Our practice of mindfulness, especially our formal meditation practice leads us to eventually work with two gaps. The first is the gap between stimulus and response and the second is the gap between our beliefs and our actions.
Committing to a formal mindfulness meditation practice and practicing moments of mindfulness as we go through our days leads to a wider gap between being triggered and how we act when triggered.
Most often our response to triggers, places where our emotions ambush us and want to drive our behavior, is one of reactivity. Before we are even aware of what is happening we have acted, usually unconsciously and habitually, and usually unskillfully. Often, the next immediate moment is one of regret.
Reactivity – unless it is to prevent a child from running into traffic – will usually result in some form of harm.
Becoming mindful and aware of what is happening in the moment – being aware that we have been triggered – leads to a momentary pause where we have choice. We can chose to continue the pause, to not react at all, or to chose a more skillful response. When we chose to respond rather than react, we have met and used the first gap more skillfully. We have reduced reactivity and chosen a response rather than reacting in a harmful manner.
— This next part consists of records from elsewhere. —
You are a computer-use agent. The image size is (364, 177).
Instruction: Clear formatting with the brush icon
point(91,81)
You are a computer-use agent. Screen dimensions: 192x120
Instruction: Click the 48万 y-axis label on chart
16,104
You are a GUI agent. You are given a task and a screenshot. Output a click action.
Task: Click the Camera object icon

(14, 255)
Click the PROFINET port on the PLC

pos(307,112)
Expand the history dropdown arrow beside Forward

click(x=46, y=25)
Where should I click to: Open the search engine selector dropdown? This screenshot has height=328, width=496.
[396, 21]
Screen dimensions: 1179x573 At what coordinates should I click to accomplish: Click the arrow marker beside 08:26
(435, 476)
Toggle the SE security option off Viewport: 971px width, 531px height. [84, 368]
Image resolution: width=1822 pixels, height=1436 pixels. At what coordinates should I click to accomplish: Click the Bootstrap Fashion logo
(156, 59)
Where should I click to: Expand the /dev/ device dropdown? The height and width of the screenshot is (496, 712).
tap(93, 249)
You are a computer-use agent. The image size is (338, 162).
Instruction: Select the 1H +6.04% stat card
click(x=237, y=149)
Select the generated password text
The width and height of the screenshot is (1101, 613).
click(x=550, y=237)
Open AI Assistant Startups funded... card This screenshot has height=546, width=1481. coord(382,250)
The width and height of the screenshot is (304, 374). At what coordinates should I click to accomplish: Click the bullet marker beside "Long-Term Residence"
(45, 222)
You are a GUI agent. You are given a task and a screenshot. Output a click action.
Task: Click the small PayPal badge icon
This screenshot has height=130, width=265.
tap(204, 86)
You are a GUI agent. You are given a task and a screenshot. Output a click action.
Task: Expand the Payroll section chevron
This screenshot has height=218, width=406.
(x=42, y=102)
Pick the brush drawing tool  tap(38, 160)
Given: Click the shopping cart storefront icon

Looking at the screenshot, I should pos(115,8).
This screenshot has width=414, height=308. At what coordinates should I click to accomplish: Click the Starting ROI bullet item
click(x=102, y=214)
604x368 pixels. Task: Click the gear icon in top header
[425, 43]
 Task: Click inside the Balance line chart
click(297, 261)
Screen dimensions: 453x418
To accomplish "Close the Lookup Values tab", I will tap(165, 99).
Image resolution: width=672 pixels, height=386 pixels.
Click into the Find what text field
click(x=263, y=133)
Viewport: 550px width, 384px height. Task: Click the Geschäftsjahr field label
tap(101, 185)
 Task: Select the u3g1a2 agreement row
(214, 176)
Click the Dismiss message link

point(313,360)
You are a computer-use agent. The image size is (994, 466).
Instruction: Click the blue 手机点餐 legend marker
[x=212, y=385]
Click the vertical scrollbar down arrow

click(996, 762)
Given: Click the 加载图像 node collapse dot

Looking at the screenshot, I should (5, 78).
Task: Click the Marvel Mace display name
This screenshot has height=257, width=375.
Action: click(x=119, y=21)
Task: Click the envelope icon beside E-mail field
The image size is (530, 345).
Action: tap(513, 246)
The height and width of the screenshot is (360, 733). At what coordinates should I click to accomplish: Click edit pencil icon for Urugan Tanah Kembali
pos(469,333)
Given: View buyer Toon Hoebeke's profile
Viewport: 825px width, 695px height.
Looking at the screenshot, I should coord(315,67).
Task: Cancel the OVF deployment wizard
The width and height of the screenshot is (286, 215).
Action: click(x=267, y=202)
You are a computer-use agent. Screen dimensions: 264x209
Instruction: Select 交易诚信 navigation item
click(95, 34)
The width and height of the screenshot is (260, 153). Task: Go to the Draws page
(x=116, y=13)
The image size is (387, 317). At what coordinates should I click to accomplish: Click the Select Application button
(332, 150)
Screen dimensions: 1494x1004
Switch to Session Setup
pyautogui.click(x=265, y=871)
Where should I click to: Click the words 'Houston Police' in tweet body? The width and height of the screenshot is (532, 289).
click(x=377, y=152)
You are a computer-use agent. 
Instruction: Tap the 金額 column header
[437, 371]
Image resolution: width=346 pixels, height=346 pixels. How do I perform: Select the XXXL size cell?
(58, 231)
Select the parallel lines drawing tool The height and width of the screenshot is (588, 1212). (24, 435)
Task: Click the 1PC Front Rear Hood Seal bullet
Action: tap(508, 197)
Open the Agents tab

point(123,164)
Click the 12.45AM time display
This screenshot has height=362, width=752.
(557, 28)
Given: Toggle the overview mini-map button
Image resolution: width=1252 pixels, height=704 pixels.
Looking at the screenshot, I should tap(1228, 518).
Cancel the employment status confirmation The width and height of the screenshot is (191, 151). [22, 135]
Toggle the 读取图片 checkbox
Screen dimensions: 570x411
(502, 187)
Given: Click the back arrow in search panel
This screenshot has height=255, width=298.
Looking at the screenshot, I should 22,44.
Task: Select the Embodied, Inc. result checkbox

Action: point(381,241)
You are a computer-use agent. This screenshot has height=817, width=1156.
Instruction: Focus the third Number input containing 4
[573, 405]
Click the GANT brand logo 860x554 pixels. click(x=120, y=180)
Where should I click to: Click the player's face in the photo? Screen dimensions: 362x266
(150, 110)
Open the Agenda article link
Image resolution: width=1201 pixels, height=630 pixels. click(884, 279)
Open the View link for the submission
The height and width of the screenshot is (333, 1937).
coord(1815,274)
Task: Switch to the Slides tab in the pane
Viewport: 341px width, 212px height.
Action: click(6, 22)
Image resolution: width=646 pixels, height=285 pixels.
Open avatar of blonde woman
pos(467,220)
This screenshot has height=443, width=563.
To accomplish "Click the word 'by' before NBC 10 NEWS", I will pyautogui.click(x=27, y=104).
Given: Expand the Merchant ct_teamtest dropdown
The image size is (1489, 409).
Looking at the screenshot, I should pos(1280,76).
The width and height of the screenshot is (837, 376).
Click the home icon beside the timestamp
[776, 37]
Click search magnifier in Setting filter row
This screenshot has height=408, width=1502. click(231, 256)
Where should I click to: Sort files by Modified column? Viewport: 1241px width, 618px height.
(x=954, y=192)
It is in that moment of gap between stimulus and response, we also have the opportunity to come into greater alignment between our beliefs and our actions. The second gap that many of us experience daily makes itself available for a different choice of behavior.
We all hold dearly beliefs about how the world can be, and how we want to be in the world. We believe our selves to be and strive to be loving, kind, generous, non-harming, and astute individuals. Yet, how we react when our emotions ambush us, demonstrates how we can lose the tether to those beliefs and values.
In the moment of gap, we can make the choice to act in accordance with our beliefs and values. We can chose to be compassionate, kind, generous, non-harming, and thoughtful – more in line with our beliefs and values. We can practice skillfulness in responding. We can notice impact and repair as needed. We can keep our human connection and strengthen the relationship.
We can opt to be the compassionate, kind, generous, non-harming, and thoughtful person we believe ourselves to be in action. And, right now is the only time we can be that. In just this moment, in the gap between trigger and action, we can shrink the gap between belief and action.
As they say in Portugal, as you are boarding or leaving the train cars, “Mind the gap!
Use your mindfulness training to grow the gap between trigger and action. Use that gap to shrink the gap between belief and action.